Rudolf Cronau. “Cap Horn aum Columbia. Washington Territorium.” [Cape Horn on the Columbia.] From Von Wunderland zu Wunderland. Landschafts und Lebensbilder aus den Staaten und Territorien der Union. Leipzig: T.O. Weigel, 1886-87. Washington copyright 1885 by Dr. O.V. Deuster. 12 1/8 x 9 3/4. Collotype by Rommler & Jonas, Dresden. Print mounted onto title board as issued. Very good condition.
From a rare and fascinating set of German prints of the United States by Rudolf Cronau. In all, this series contains fifty views of the United States from New York to San Francisco, with the majority of the prints depicting life and the natural wonders of the American West. The Europeans were fascinated with the American frontier due to the differences in the physical topography, social life, and native populations, not to mention their substantial financial investments in land there. In 1881, Rudolf Cronau (1855-1939) was sent to the United States as a special correspondent for the German newspaper Die Gartenlaube. His assignment was to produce a series of articles documenting American landscapes, cities, Native Americans, and life on the frontier. Cronau traveled all about of the country, writing his articles and producing pen & ink drawings.

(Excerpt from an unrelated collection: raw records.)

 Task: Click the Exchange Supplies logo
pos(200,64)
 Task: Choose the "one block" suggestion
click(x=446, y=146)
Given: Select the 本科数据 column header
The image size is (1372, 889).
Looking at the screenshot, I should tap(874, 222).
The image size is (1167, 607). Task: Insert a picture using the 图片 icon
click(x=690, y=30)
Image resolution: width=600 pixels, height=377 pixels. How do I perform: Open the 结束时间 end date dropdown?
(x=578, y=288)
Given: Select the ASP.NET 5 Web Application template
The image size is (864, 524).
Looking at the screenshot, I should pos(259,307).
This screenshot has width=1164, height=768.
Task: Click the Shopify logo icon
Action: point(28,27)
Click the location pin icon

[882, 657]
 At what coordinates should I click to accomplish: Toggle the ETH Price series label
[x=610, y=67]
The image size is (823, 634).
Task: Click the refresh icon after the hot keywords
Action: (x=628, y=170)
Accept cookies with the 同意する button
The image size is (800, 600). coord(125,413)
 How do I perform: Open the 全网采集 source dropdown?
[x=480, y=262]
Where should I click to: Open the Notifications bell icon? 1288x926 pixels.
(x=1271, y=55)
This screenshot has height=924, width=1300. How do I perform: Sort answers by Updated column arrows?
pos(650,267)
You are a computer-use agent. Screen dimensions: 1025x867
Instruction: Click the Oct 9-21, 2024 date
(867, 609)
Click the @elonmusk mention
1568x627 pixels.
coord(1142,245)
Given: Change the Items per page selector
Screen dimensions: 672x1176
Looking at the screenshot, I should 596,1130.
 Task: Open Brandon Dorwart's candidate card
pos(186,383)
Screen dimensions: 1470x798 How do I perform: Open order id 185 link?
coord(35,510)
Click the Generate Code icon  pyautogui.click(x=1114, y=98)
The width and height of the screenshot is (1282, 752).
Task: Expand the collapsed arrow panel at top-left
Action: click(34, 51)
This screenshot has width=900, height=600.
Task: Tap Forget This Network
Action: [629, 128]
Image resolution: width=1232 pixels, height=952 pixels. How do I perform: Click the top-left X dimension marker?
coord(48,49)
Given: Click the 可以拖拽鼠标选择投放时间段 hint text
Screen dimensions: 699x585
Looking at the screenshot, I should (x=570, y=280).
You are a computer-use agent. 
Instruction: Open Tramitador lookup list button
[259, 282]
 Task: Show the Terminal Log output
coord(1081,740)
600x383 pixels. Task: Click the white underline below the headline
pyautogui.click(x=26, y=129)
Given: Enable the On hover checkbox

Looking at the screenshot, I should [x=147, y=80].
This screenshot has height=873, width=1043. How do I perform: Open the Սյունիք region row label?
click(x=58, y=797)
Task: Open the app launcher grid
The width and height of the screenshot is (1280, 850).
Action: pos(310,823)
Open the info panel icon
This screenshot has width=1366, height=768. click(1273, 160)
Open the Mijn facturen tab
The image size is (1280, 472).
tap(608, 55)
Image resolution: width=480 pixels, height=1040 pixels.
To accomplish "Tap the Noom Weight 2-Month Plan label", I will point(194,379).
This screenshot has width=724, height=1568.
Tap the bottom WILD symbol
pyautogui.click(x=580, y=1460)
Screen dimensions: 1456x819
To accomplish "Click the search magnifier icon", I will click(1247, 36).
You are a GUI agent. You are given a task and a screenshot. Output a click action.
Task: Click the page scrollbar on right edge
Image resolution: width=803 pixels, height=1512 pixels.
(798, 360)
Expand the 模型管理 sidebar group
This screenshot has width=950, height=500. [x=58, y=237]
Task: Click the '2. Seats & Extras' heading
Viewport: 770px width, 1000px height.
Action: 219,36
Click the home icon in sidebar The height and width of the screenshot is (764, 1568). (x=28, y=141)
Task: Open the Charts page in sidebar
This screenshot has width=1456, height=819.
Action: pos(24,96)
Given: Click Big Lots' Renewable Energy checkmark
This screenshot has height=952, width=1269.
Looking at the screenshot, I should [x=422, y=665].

These images showed cities, imposing landscapes, scenes of life in the west, cowboys in their heyday, and portraits of Native Americas, including the first life portrait of Sitting Bull. The drawings, which exhibit the skill Cronau gained through his training at the Düsseldorf Academy, were based on Cronau’s first hand observations. These images are the equal in fascination to those of his contemporaries Frederick Remington and Charles M. Russell, but unlike them, the newspaperman did not overly romanticize his subjects, but showed then with an authentic truthfulness. Upon his return to Germany in 1886, Cronau published, in two parts, a portfolio of collotypes based on his best drawings. These prints provide one of the most accurate and interesting pictures of America, especially the West, in the late nineteenth century.